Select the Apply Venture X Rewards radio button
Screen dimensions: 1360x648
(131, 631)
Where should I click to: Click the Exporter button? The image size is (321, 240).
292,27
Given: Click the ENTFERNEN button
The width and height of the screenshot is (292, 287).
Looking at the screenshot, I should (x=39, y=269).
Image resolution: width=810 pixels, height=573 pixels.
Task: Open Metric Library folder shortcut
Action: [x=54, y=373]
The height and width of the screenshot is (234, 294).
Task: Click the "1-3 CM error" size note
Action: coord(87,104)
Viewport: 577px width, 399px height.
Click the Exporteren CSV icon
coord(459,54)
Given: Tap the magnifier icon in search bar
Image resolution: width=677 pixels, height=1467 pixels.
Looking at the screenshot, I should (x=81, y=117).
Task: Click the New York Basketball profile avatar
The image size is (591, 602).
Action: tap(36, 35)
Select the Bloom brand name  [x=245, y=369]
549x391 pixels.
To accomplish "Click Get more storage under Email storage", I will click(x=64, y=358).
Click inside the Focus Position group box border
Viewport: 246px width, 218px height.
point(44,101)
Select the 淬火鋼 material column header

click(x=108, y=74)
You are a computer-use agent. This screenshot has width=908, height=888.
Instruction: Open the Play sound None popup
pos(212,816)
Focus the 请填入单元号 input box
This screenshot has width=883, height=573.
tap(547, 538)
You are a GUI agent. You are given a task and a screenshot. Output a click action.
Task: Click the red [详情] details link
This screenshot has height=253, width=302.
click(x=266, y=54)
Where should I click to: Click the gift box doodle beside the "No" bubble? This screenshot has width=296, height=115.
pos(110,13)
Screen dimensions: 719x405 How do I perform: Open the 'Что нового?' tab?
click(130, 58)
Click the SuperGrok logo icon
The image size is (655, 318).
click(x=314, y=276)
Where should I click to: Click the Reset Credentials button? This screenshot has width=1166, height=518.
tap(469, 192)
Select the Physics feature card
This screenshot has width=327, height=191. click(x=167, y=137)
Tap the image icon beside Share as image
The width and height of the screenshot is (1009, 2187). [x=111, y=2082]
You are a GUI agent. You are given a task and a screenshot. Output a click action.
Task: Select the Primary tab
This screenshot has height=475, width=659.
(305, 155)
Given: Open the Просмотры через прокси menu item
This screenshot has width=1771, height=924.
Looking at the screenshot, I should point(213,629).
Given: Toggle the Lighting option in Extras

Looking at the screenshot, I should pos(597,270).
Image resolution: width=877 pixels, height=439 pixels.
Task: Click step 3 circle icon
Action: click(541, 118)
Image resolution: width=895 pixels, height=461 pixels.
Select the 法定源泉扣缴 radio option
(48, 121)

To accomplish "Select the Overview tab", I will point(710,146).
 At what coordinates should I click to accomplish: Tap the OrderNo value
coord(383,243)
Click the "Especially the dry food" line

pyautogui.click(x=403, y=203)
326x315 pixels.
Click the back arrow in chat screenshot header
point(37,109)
::::::::
§ Assignment: All of the records should be transcribed exactly, with nothing left out.

§ Result:
Select the Apply Venture X Rewards radio button
Screen dimensions: 1360x648
(131, 631)
Where should I click to: Click the Exporter button? The image size is (321, 240).
292,27
Given: Click the ENTFERNEN button
The width and height of the screenshot is (292, 287).
Looking at the screenshot, I should (x=39, y=269).
Image resolution: width=810 pixels, height=573 pixels.
Task: Open Metric Library folder shortcut
Action: [x=54, y=373]
The height and width of the screenshot is (234, 294).
Task: Click the "1-3 CM error" size note
Action: coord(87,104)
Viewport: 577px width, 399px height.
Click the Exporteren CSV icon
coord(459,54)
Given: Tap the magnifier icon in search bar
Image resolution: width=677 pixels, height=1467 pixels.
Looking at the screenshot, I should (x=81, y=117).
Task: Click the New York Basketball profile avatar
The image size is (591, 602).
Action: tap(36, 35)
Select the Bloom brand name  [x=245, y=369]
549x391 pixels.
To accomplish "Click Get more storage under Email storage", I will click(x=64, y=358).
Click inside the Focus Position group box border
Viewport: 246px width, 218px height.
point(44,101)
Select the 淬火鋼 material column header

click(x=108, y=74)
You are a computer-use agent. This screenshot has width=908, height=888.
Instruction: Open the Play sound None popup
pos(212,816)
Focus the 请填入单元号 input box
This screenshot has width=883, height=573.
tap(547, 538)
You are a GUI agent. You are given a task and a screenshot. Output a click action.
Task: Click the red [详情] details link
This screenshot has height=253, width=302.
click(x=266, y=54)
Where should I click to: Click the gift box doodle beside the "No" bubble? This screenshot has width=296, height=115.
pos(110,13)
Screen dimensions: 719x405 How do I perform: Open the 'Что нового?' tab?
click(130, 58)
Click the SuperGrok logo icon
The image size is (655, 318).
click(x=314, y=276)
Where should I click to: Click the Reset Credentials button? This screenshot has width=1166, height=518.
tap(469, 192)
Select the Physics feature card
This screenshot has width=327, height=191. click(x=167, y=137)
Tap the image icon beside Share as image
The width and height of the screenshot is (1009, 2187). [x=111, y=2082]
You are a GUI agent. You are given a task and a screenshot. Output a click action.
Task: Select the Primary tab
This screenshot has height=475, width=659.
(305, 155)
Given: Open the Просмотры через прокси menu item
This screenshot has width=1771, height=924.
Looking at the screenshot, I should point(213,629).
Given: Toggle the Lighting option in Extras

Looking at the screenshot, I should pos(597,270).
Image resolution: width=877 pixels, height=439 pixels.
Task: Click step 3 circle icon
Action: click(541, 118)
Image resolution: width=895 pixels, height=461 pixels.
Select the 法定源泉扣缴 radio option
(48, 121)

To accomplish "Select the Overview tab", I will point(710,146).
 At what coordinates should I click to accomplish: Tap the OrderNo value
coord(383,243)
Click the "Especially the dry food" line

pyautogui.click(x=403, y=203)
326x315 pixels.
Click the back arrow in chat screenshot header
point(37,109)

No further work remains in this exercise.